Since the 2011-12 fiscal year, state aid for education has risen about 38% to nearly $1 billion this fiscal year, according to a presentation made by the Senate Fiscal Office staff. The funding increase has totaled about $280 million, for an average annual growth rate of 4.2%.
Statewide K-12 public school enrollment, meanwhile, increased marginally to roughly 143,500, up from about 142,850 in 2012, according to the R.I. Department of Education.
At the heart of the issue is a debate about how much the state should spend compared to local school districts. The formula requires the state to pay toward so-called “core costs,” including in-classroom material, teaching costs and administration costs. The districts, meanwhile, are supposed to cover “non-core costs,” such as retirement benefits, food services and transportation.
For the most part, the state provides 100% of what’s required in accordance with the formula, and most municipalities – with the exception of Pawtucket, Providence and Woonsocket – pay at least the minimum amount.
Woonsocket in fiscal 2017-18 went in the opposite direction, taking nearly $4 million in state aid to pay for non-core costs. The move was not technically illegal, but Pearson said the task force will consider whether such improper use of state funds should come with some type of penalty moving forward. In Massachusetts, the state can withhold education aid if local school districts don’t follow certain funding guidelines.
“Everything needs to be on the table,” Pearson said.
Several school districts pay more that the minimum amount, including Narragansett, where the district spends about $6,000 per pupil more than what’s required.
Timothy Ryan, executive director of the Rhode Island School Superintendents Association, lauded the Senate’s decision to review the funding formula, saying many school districts – such as Woonsocket – are struggling to keep up with rising non-core costs.
“Things have changed,” Ryan said, pointing to transportation costs for students in foster care, along with the rising popularity of school-based career and technical education programs.
“It’s a big financial change since we first developed the formula,” he added.
The task force plans to hold four more hearings focused on the issue, including a top-down review of the formula and all factors affecting the cost of education in Rhode Island.

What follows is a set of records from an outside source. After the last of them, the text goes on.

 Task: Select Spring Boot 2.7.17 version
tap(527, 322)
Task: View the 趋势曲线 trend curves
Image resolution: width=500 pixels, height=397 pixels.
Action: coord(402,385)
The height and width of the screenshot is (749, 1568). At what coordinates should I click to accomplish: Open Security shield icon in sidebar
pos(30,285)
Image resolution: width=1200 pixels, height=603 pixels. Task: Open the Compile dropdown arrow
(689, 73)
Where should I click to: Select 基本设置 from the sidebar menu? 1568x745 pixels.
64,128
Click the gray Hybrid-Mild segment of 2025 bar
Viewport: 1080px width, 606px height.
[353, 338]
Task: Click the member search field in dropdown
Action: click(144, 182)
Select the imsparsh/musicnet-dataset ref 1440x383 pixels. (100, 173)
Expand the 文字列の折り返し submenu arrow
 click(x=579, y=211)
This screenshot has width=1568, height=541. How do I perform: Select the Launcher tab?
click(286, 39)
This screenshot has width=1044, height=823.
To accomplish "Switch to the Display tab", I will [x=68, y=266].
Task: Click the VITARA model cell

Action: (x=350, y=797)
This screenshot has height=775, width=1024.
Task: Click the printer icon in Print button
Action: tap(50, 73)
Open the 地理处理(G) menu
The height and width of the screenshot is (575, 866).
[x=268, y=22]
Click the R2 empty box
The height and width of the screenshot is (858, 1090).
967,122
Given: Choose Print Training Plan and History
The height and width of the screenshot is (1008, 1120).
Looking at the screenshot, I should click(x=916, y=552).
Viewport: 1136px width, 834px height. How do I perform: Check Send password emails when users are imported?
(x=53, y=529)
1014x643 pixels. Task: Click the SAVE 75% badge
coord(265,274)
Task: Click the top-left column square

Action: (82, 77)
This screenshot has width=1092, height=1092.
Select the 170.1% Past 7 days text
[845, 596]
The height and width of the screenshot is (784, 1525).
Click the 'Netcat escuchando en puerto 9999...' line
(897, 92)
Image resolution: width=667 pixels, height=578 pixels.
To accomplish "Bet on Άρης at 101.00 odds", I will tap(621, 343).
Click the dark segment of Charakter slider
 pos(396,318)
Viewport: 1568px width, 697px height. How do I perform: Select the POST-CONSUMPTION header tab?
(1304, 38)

The goal is to deliver a preliminary report to the Senate around the New Year. The effort is supported by Senate President Dominick Ruggerio, who referenced the task force during the annual meeting of the Rhode Island Public Expenditure Council earlier this month.
“The state now provides roughly a billion dollars in aid to public elementary and secondary education. That’s one billion out of four billion in general revenue expenditures,” Ruggerio said. “Put another way, 25 cents of every state general revenue dollar goes towards elementary and secondary education. … It is an appropriate time to reassess whether these resources are being allocated in the most appropriate way.”